If you are a person with an importantlegal matter consuming your life and you ask “information” about the law, it’s quite reasonable to assume you’re going to apply that information to your case. The calculation doesn’t work out the same for a TV show.
Professor? Is that you?
This is exactly what one of my law school professors would rail about. He’d talk of the autodidacts in the law library, trying to teach themselves the law. Problem was, he’d say, that they’d either concentrate on one area (say, criminal law) to the exclusion of the others; or that they would read one source only (say, the Harvard Law Review); or they would try something else that had the end result of never seeing the big picture. Because in order to think like a lawyer, our professor would say, you had to see the big picture. You had to know how all the parts fit together. He’d continue on and say that that was the reason that the law library didn’t contain just one book–the Big Book of Law, he called it–and that autodidacts who arrived in the law library asking for the equivalent of the Big Book of Law wouldn’t learn much from what they had to use as substitutes. There was far too much and you needed the guidance of a scholar/lawyer to help you learn.
He was crusty and opinionated and occasionally coarse; and he terrified some members of our class. And he was one of my favourite professors at law school. I learned a great deal from him, both in the classroom and in informal chats in his office and over coffee. But he made sure that we all saw the big picture; and just as importantly, that we saw the need to understand the big picture.
Not sure if this post contributes much to the thread, but I hope that it helps reinforce what Noel Prosequi is saying–that learning the whole subject is necessary, and that a lawyer must necessarily have studied the big picture. Because learning just one part of it leaves one with an incomplete legal education. Nicely said, Noel–my old professor would agree with you.
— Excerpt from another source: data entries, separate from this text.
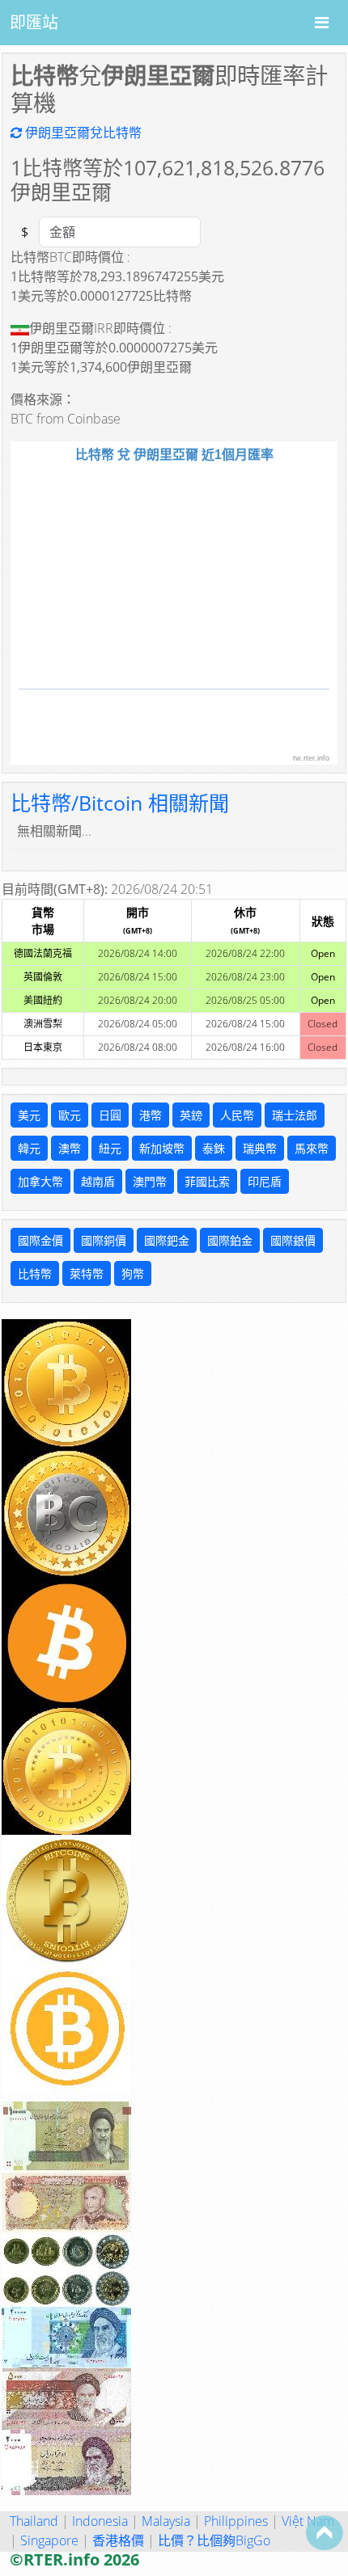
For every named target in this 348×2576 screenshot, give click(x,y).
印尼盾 (265, 1181)
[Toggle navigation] (321, 22)
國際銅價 (103, 1240)
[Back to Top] (324, 2532)
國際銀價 (293, 1240)
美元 (29, 1115)
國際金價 (40, 1240)
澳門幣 (150, 1181)
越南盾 (98, 1181)
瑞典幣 (260, 1148)
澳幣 (69, 1148)
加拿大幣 (40, 1181)
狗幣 (132, 1273)
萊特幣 (87, 1273)
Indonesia (100, 2521)
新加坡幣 (162, 1148)
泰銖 (213, 1148)
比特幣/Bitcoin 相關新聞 (120, 802)
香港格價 (118, 2540)
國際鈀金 (166, 1240)
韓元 (29, 1148)
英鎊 (191, 1115)
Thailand (34, 2521)
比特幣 (35, 1273)
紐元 (110, 1148)
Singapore (49, 2540)
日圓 (110, 1115)
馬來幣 (312, 1148)
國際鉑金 (230, 1240)
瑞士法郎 (294, 1115)
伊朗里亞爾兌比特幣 (82, 132)
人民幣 (237, 1115)
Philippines (236, 2521)
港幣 (150, 1115)
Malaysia (166, 2521)
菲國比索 (207, 1181)
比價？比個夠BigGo (214, 2540)
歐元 (69, 1115)
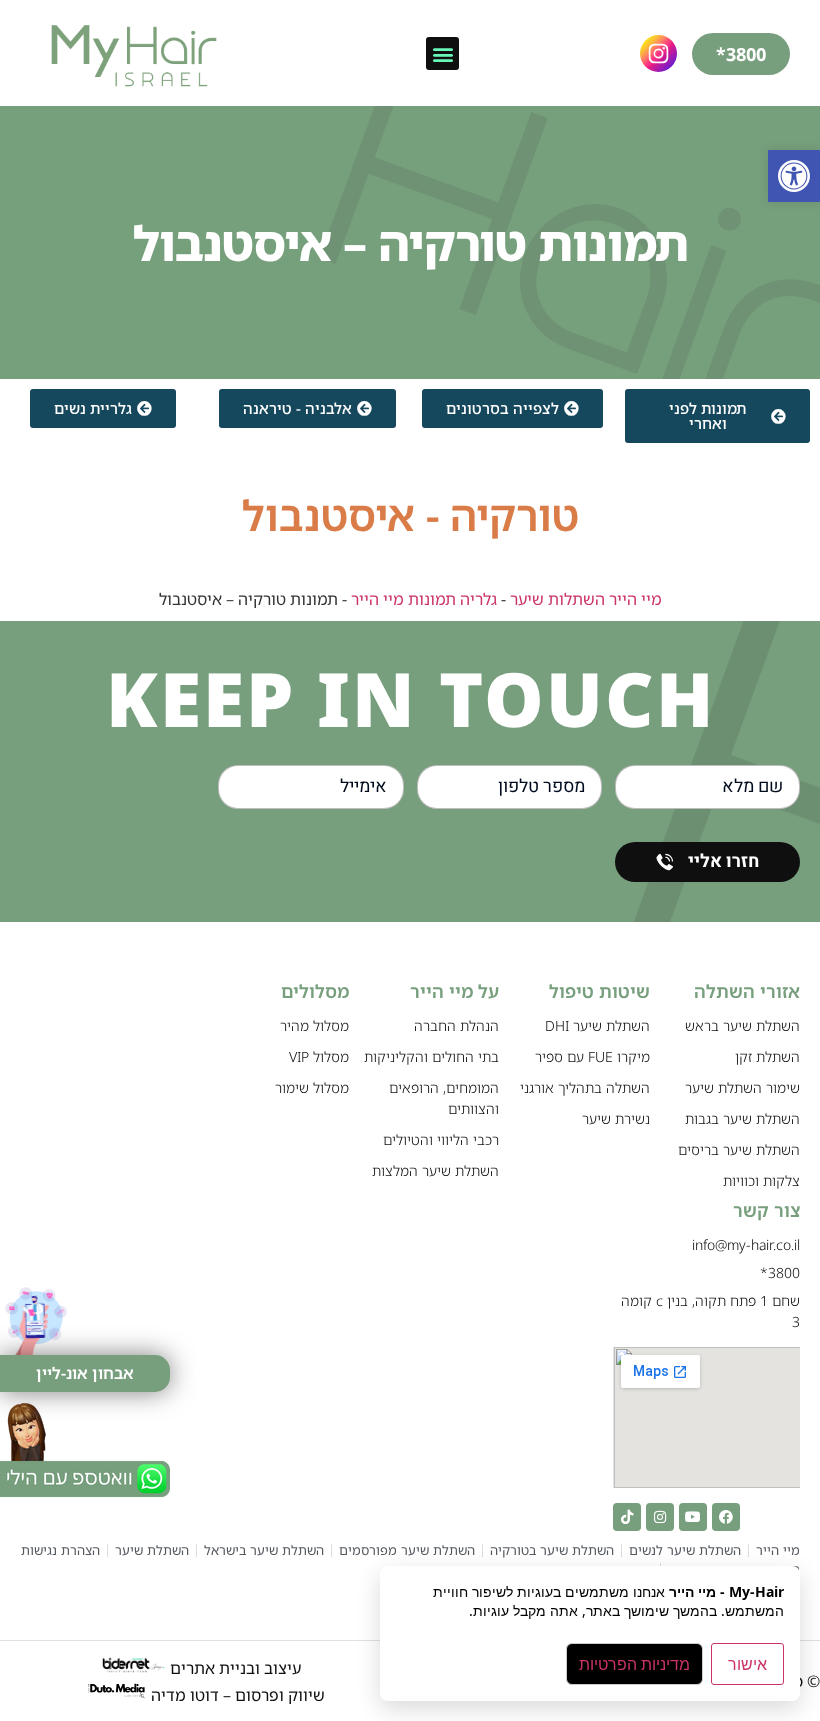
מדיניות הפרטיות (634, 1664)
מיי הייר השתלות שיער (586, 599)
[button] (794, 176)
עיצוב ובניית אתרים (233, 1668)
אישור (747, 1664)
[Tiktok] (627, 1517)
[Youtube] (693, 1517)
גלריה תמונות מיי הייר (424, 599)
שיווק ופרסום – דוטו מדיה (238, 1694)
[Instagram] (660, 1517)
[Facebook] (726, 1517)
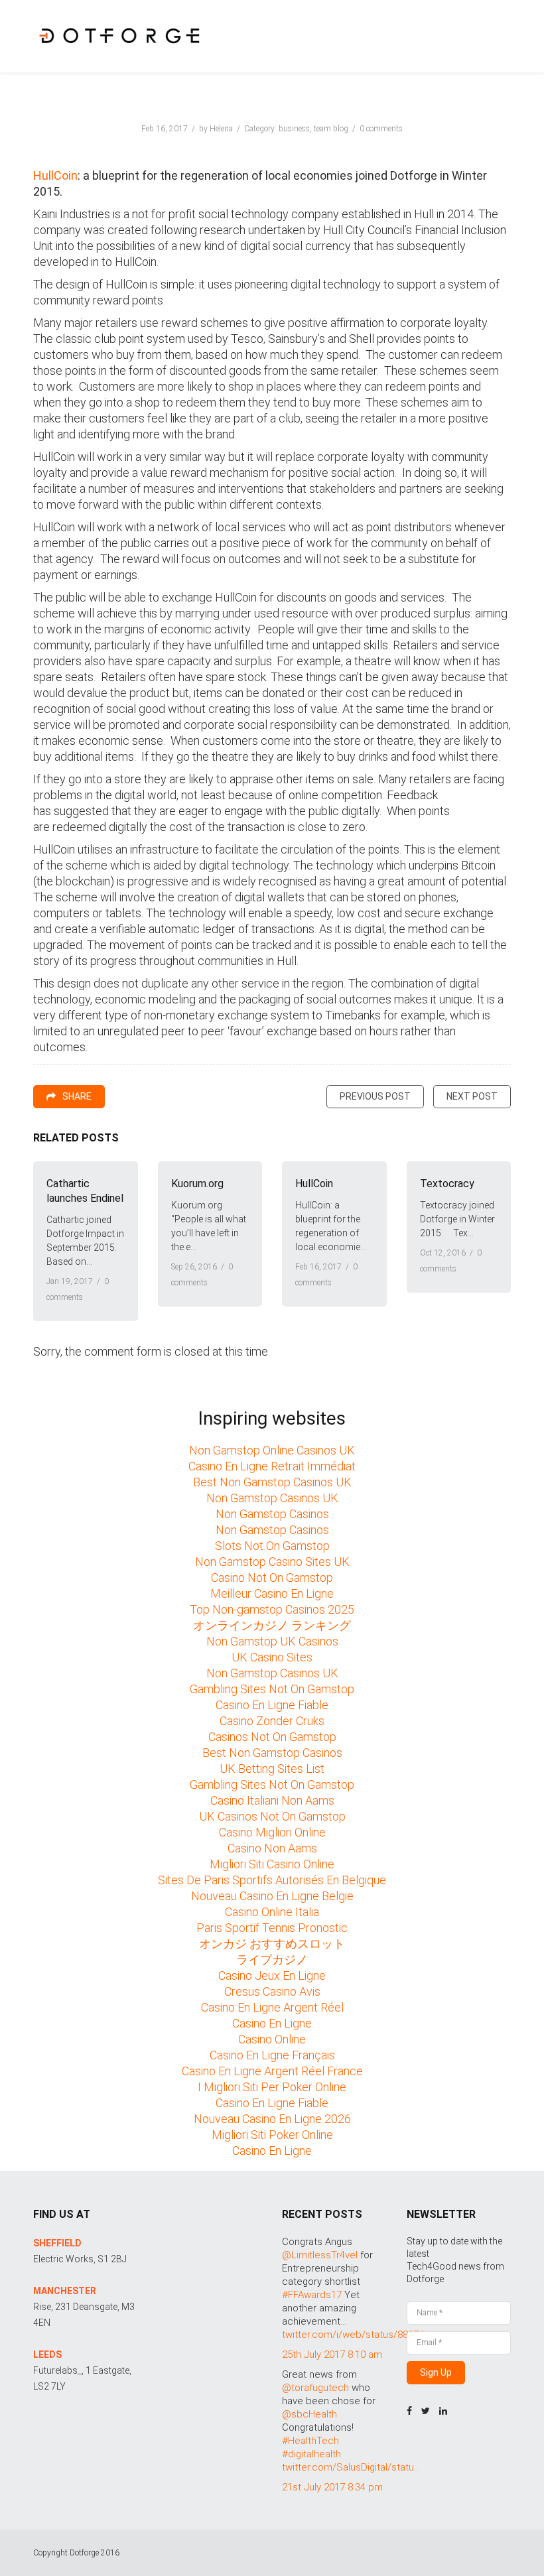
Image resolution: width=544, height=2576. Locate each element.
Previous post (375, 1096)
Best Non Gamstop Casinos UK (272, 1482)
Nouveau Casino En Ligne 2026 (272, 2119)
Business (294, 128)
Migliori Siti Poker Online (272, 2135)
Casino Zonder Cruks (272, 1721)
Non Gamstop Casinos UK (272, 1498)
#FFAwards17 (312, 2295)
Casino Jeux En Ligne (272, 1975)
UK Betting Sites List (272, 1768)
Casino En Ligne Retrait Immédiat (272, 1466)
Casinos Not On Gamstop (272, 1737)
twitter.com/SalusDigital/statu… (351, 2467)
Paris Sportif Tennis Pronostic (272, 1928)
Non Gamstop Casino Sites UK (272, 1562)
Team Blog (331, 128)
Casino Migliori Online (272, 1832)
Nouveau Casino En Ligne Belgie (272, 1896)
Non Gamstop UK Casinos (272, 1641)
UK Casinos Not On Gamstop (272, 1816)
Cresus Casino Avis (272, 1991)
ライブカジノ (272, 1959)
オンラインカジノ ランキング (272, 1625)
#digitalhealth (311, 2454)
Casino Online (272, 2039)
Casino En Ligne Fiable (272, 1705)
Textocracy (447, 1183)
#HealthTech (310, 2441)
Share (77, 1096)
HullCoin (55, 175)
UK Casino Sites (272, 1657)
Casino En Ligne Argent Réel (272, 2007)
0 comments (381, 128)
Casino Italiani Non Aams (272, 1800)
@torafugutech (315, 2388)
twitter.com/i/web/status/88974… (356, 2335)
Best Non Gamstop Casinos (272, 1753)
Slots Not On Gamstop (272, 1546)
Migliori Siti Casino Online (272, 1864)
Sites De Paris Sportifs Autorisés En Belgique (272, 1880)
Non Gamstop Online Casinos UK (272, 1450)
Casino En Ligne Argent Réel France (272, 2071)
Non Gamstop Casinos (272, 1514)
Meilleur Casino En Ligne (272, 1593)
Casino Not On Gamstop (272, 1577)
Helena (221, 128)
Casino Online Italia (272, 1912)
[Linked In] (443, 2411)
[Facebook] (409, 2411)
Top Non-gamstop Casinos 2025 (272, 1609)
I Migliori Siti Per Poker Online (272, 2087)
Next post (472, 1096)
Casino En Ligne (272, 2023)
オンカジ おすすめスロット (272, 1944)
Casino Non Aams (272, 1848)
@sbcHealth (309, 2414)
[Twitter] (425, 2411)
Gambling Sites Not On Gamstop (272, 1689)
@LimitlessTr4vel (320, 2255)
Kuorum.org (197, 1183)
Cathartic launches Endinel (84, 1190)
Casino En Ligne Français (272, 2055)
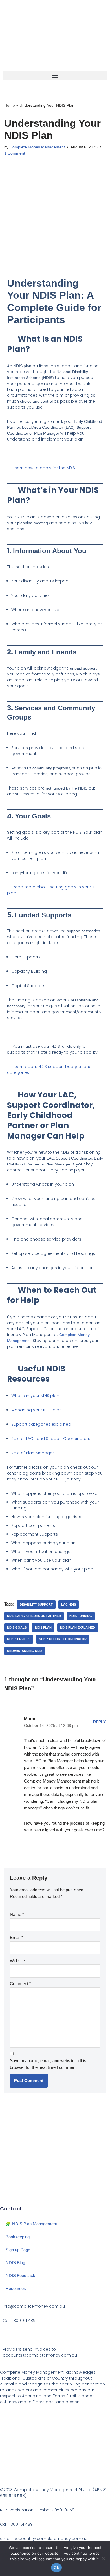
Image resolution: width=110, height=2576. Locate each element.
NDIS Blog (15, 2262)
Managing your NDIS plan (36, 1410)
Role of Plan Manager (32, 1453)
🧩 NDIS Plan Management (31, 2223)
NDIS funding (80, 1616)
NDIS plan (43, 1627)
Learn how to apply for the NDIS (43, 468)
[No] (103, 2558)
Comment (20, 1983)
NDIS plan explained (77, 1627)
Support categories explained (41, 1424)
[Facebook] (7, 2197)
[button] (55, 75)
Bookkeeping (18, 2236)
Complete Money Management (37, 147)
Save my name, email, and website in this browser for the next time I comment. (48, 2064)
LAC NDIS (68, 1604)
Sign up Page (18, 2249)
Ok (56, 2567)
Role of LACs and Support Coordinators (50, 1438)
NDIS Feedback (20, 2275)
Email (16, 1937)
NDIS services (18, 1639)
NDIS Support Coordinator (63, 1639)
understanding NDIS (24, 1650)
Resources (16, 2288)
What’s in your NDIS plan (35, 1395)
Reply (99, 1722)
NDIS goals (17, 1627)
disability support (36, 1604)
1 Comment (14, 153)
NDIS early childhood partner (34, 1616)
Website (17, 1960)
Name (17, 1914)
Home (9, 105)
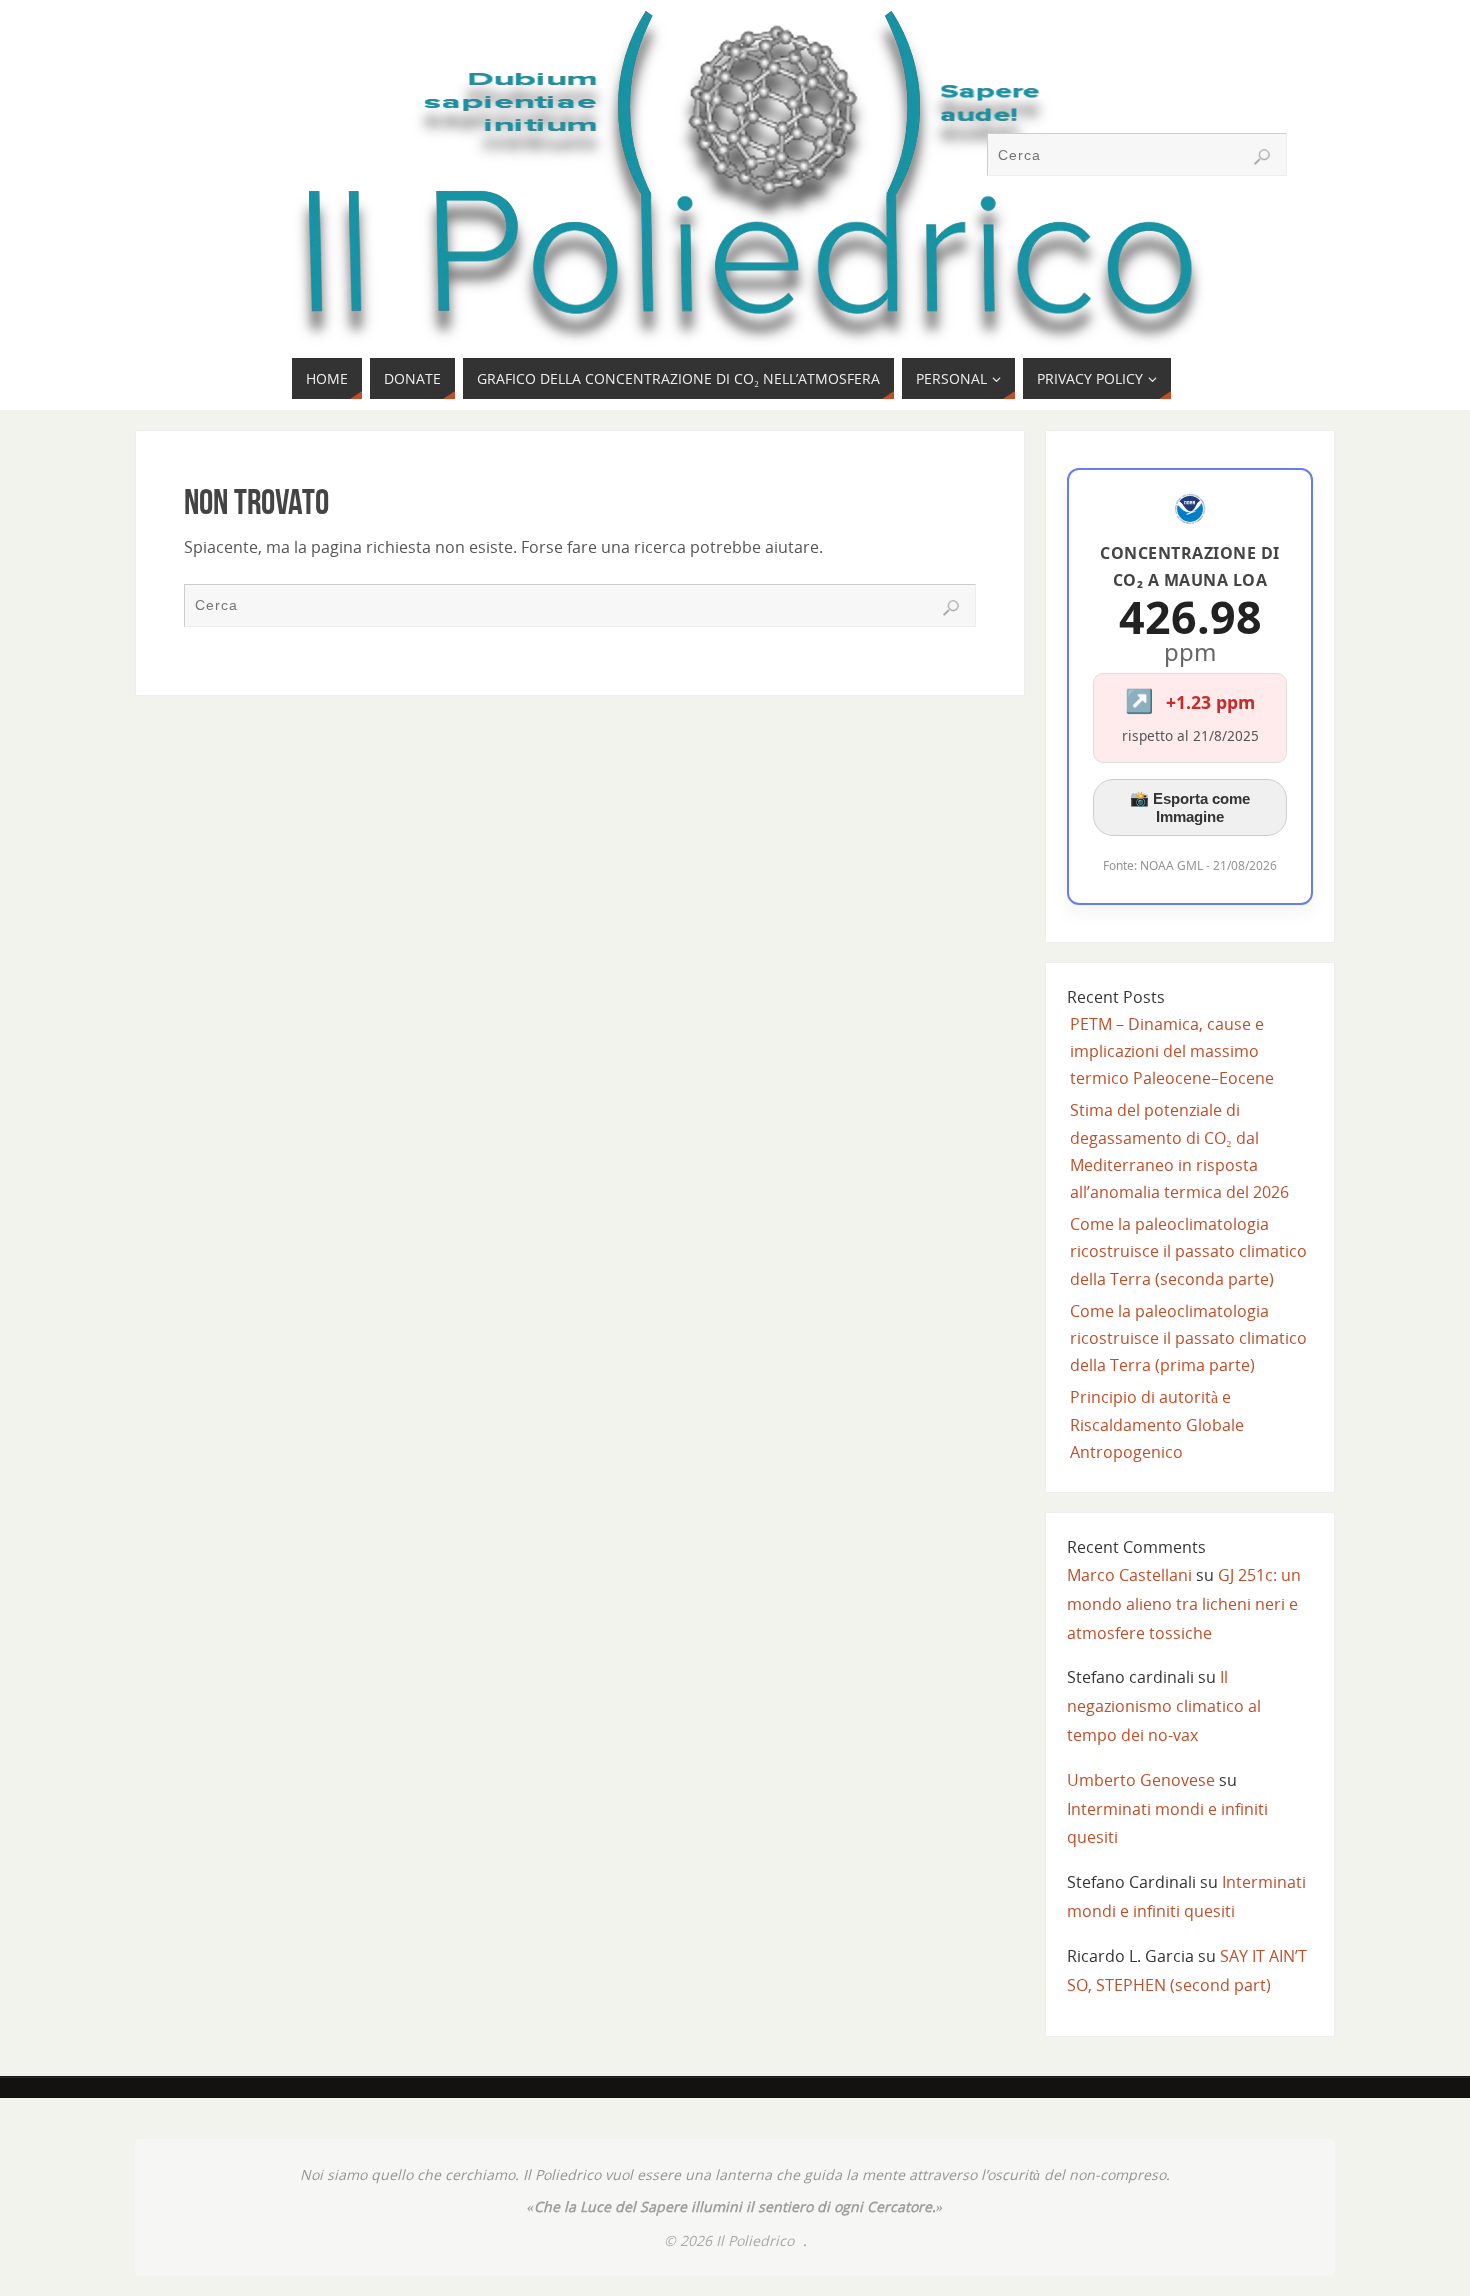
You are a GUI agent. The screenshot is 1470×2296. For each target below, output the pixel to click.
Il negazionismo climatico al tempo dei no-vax (1164, 1706)
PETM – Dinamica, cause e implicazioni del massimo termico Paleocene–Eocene (1172, 1051)
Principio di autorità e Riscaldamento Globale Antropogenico (1157, 1424)
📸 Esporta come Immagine (1190, 807)
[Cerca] (1262, 157)
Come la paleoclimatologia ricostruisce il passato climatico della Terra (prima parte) (1188, 1338)
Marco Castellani (1129, 1575)
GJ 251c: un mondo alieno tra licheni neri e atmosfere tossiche (1184, 1604)
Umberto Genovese (1141, 1780)
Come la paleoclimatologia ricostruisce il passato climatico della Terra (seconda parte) (1188, 1251)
I quote this because it seems to be another in a long line of complaints about how people misunderstand your conversations, your SDMB posts, advertisements you place online, etc. You seem to have a history of people not understanding you to your satisfaction.
Looking over this chain of frustrations, you might consider the possibility that your discourse is simply not as clear and logical as you’ve assumed.
Fuck you Westlaw people. Back in law school I couldn’t find stuff on there even if I knew exactly what I was looking for. Those of us using Lexis still get to Shepardize because Lexis bought them out.